I’m trying to implement a multi-thread and single-GPU Actor-Critic training, where 1 thread is doing simulation and 1 thread is doing training.
The two threads will share a replay buffer (on CPU) and a model (on GPU).

An example code is here in the gist

If you run the code, it will occasionally give Segmentation fault. But real tasks, the Segmentation fault happens must faster.

When I use the net_lock to lock the model, i.e., only one thread can use the model at a time, the problem goes away. However, this will be obviously less efficient. My hope is that both threads can use the model at the same time, and I don’t worry about the undetermined behavior problem for now.

Any idea why this is happening?

1 Like

Some update:

It seems the problem is that the forward and backward computation of Pytorch is not thread-safe. I’m not sure whether this is the problem introduced by Autograd. Can anyone confirm whether PyTorch is thread-safe or not?

it should be thread-safe, and if it’s not, we will fix it.
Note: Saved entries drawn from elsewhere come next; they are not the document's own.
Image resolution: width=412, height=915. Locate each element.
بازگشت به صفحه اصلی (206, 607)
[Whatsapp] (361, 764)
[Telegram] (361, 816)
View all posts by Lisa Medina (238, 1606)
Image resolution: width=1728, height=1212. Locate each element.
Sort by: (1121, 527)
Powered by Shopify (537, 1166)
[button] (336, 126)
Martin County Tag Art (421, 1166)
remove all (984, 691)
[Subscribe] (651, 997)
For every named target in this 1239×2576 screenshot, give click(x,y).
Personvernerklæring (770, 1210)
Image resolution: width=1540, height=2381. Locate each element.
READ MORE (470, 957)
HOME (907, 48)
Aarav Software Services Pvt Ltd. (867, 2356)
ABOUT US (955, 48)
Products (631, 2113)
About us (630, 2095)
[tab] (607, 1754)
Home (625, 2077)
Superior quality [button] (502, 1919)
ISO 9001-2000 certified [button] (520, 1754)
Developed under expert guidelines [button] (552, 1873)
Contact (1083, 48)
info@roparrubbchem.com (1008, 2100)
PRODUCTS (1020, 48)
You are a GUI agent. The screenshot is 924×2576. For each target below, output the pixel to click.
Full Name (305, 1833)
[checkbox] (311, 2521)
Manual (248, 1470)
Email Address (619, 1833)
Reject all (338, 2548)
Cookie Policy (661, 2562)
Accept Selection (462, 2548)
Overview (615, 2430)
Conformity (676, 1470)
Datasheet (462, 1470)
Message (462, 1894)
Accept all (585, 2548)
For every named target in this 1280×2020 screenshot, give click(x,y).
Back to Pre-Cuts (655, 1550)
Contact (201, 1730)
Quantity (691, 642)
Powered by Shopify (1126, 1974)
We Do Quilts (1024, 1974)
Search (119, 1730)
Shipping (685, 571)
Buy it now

I’ve tested your example against the master branch of pytorch, and it did not produce segfaults.
I wonder if we fixed the issue you are seeing already.
Can you give the master branch a try to confirm?

Hi Soumith, I just saw your reply and went to try my earlier script.

I ran two versions of the actual training code, one with a thread lock on the model and the other without the lock. It turned out the one with lock is stilling running now (>1 hour), and the one without lock gave Segmentation fault sooner or later (I tried more than once).

I also tried the script I put in the gist and I also got the error.
To recover the error, I usually run the script for 20 times by running for i in `seq 0 20`; do python; done
(It’s better to put the shell script in a .sh file in case you wanna kill it).

BTW, it happens with both GPU and CPU (make the network smaller so that the script is faster for running 20 runs).

For your information, my environment is python2.7 with cuda 8.0.

@Zihang_Dai but what is your print(torch.__version__)?

I installed from the master branch and version is 0.1.12+1572173

i could reproduce this, and I opened an issue here: Multithreading Segmentation fault
please follow along, and thanks a lot for the bug report.